WHEN IT comes to sustainable energy, one of the great long-term goals is to use nuclear fusion to generate electricity. Scientists from many countries have been working on the technology since the mid-1950s, but a demonstration project is still several decades away.

However, many researchers are now engaged in a major new project that will move the technology a significant step forward. The culmination of these efforts is taking physical form at Cadarache, in the South of France in the form of the ITER project.

Here an international consortium consisting of China, the EU, India, Japan, South Korea, Russia and the US is providing funding of $10bn (€7bn) over the next 30 years to build and operate a tokamak-type fusion reactor. The tokamak design was developed in Russia and the name derives from the Russian for "toroidal chamber with magnetic coils."

The goal is to produce 500MW of output power for 50MW of input - the first time a fusion facility will have created a net output of energy. If successful, the project will have huge long-term implications for the energy and chemical industries.

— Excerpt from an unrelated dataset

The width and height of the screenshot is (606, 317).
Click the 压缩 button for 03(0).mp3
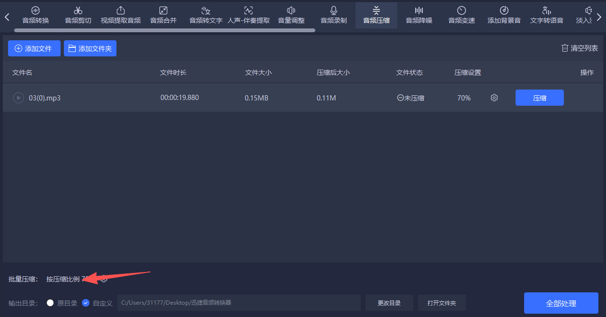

Entering a new age of unlimited energy would take pressure off oil and natural gas, the two primary feedstocks for the chemical industry.

To create a net output of energy from nuclear fusion, the scientists need to heat a mixture of two hydrogen isotopes - deuterium and tritium - to a temperature of 150m˚C (302m˚F), to create a plasma in which the nuclei of the atoms will collide and react to give off helium, neutrons and energy.

To cope with such extreme temperatures, the plasma is contained in a specially shaped toroidal vacuum chamber using powerful magnetic fields, created by superconducting magnets. These will use magnetic coils formed using niobium-tin or niobium-titanium wires. In the latter case, the wires are coated with nickel and then woven into cables, which are then encased in a steel jacket to make up the final conductor.

 

Artist's impression of the developed site at Cadarache, France. Source: ITER

Once the fusion reaction is under way, the heat is removed from the reaction vessel through cooling water running behind the reactor inner surfaces. Two independent cooling circuits will be used, with water passing through primary and secondary heat exchangers before cooling and evaporation. The facility is expected to use 1.5m m3/year of water during operation.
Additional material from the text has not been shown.